Nous avons intégré dans nos tables rondes les femmes du tissu associatif des villes dans lesquelles nous engageons nos universités féministes afin d'accroître le féminisme populaire à savoir la place que les femmes prennent au quotidien et la manière dont elles transforment le monde au quotidien et la pensée féministe dans leur mode de vie et d’organisation. Marseille a plusieurs caractéristiques avec une vie associative plutôt riche parce que l'histoire de la ville a favorisé la création d'associations. Le maire, Benoît Payan, a ouvert l'université par un discours poignant affirmant que les questions de la place et de l'émancipation des femmes étaient pour lui une priorité. Il a donc présenté une volonté politique forte. 

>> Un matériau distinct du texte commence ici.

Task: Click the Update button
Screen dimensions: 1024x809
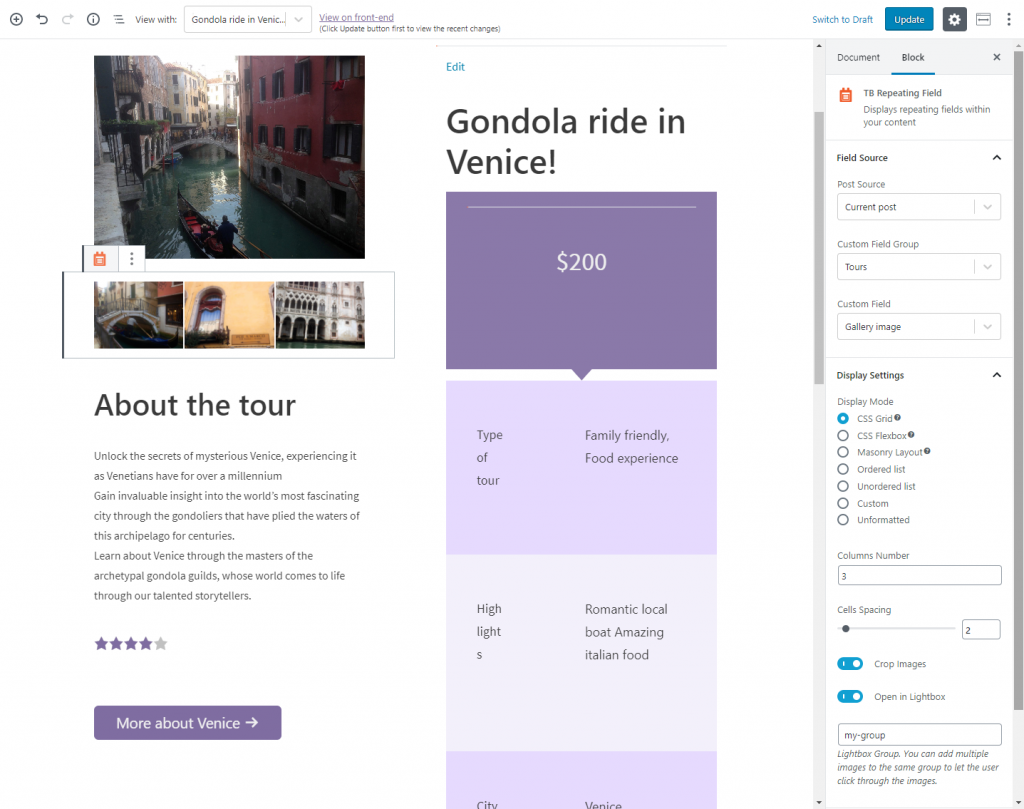Action: click(909, 20)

Lors de nos tables rondes, nous abordons, par exemple, les situations des familles monoparentales à travers des associations de mères isolées à Marseille et, entre autres, le directeur de l'AP-HM et nous interrogeons des responsables du monde du travail pour voir comment prendre en compte la forte proportion de femmes monoparentales. La question est de savoir comment s'adaptent ces nouvelles donnes sociales aux entreprises, notamment anciennes, habituées à ne collaborer qu'avec des hommes. Si ces entreprises commencent à embaucher des femmes seules, il faudra changer leur organisation de travail.

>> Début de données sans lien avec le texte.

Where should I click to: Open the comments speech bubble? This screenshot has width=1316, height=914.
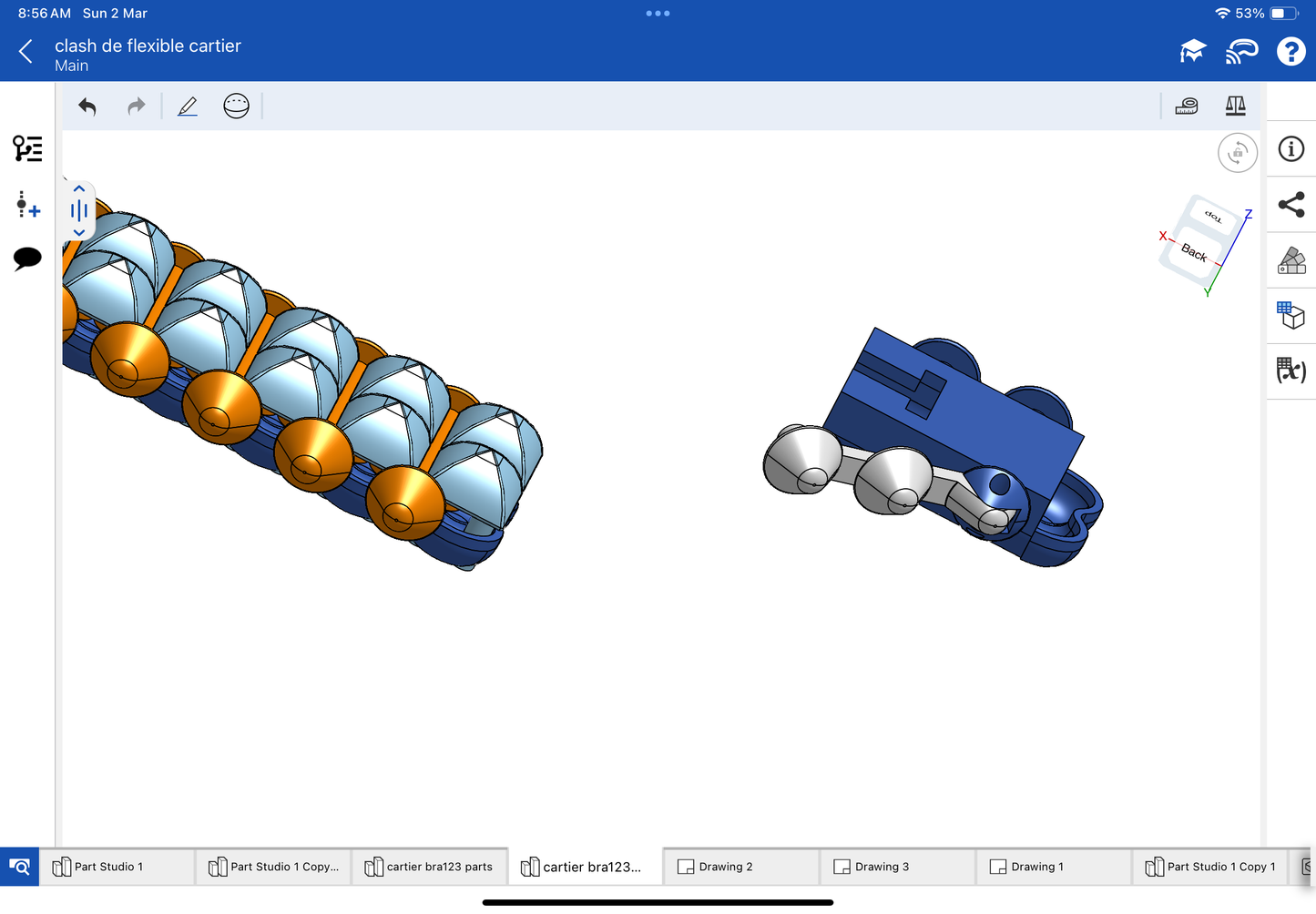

Quelle est votre vision du féminisme ?

C'est une pensée perpétuellement enrichie. Certaines chercheuses travaillent sur le coût de la virilité, l'exploitation des corps dans la pornographie ou encore l’avortement. La richesse et la difficulté de cette pensée c’est qu’elle touche à tout parce que la condition des femmes touche à tout et les rapports sociaux entre les sexes conditionnent l’essentiel de nos activités humaines que ce soient nos rapports intimes avec les hommes (dans un raisonnement hétéronormé), de travail ou familiaux. La question de la place du travail des femmes par exemple, et en particulier du bénévolat sous-jacent au travail des femmes. Elles s'occupent tout le temps de personnes âgées par exemple, et une partie de leur activité est encore bénévole ou parmi les activités les moins rémunérées. Le féminisme est une pensée d'analyse de la place qu'occupe la hiérarchie des sexes dans l'organisation de la société.

    Cette année, la ville de Marseille recevait pour la première fois cette université féministe.